■ **Collected data**
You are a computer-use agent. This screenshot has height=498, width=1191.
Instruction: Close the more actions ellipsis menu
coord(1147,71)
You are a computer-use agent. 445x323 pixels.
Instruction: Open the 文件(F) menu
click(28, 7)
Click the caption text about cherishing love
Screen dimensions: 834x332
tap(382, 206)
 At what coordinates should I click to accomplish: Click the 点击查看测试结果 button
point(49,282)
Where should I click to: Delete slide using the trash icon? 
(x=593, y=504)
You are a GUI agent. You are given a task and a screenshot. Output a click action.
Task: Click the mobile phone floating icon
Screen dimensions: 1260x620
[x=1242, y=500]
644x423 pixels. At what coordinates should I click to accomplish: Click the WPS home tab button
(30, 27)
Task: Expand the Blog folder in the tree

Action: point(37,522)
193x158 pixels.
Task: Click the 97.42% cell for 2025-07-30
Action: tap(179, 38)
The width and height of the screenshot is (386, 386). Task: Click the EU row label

■ **Task description**
Exactly the lines from the one containing "You are a GUI" through the end of the records should be reproduced, and no others.

■ **Answer to the exercise**
You are a GUI agent. You are given a task and a screenshot. Output a click action.
Task: Click the mobile phone floating icon
Screen dimensions: 1260x620
[x=1242, y=500]
644x423 pixels. At what coordinates should I click to accomplish: Click the WPS home tab button
(30, 27)
Task: Expand the Blog folder in the tree

Action: point(37,522)
193x158 pixels.
Task: Click the 97.42% cell for 2025-07-30
Action: tap(179, 38)
The width and height of the screenshot is (386, 386). Task: Click the EU row label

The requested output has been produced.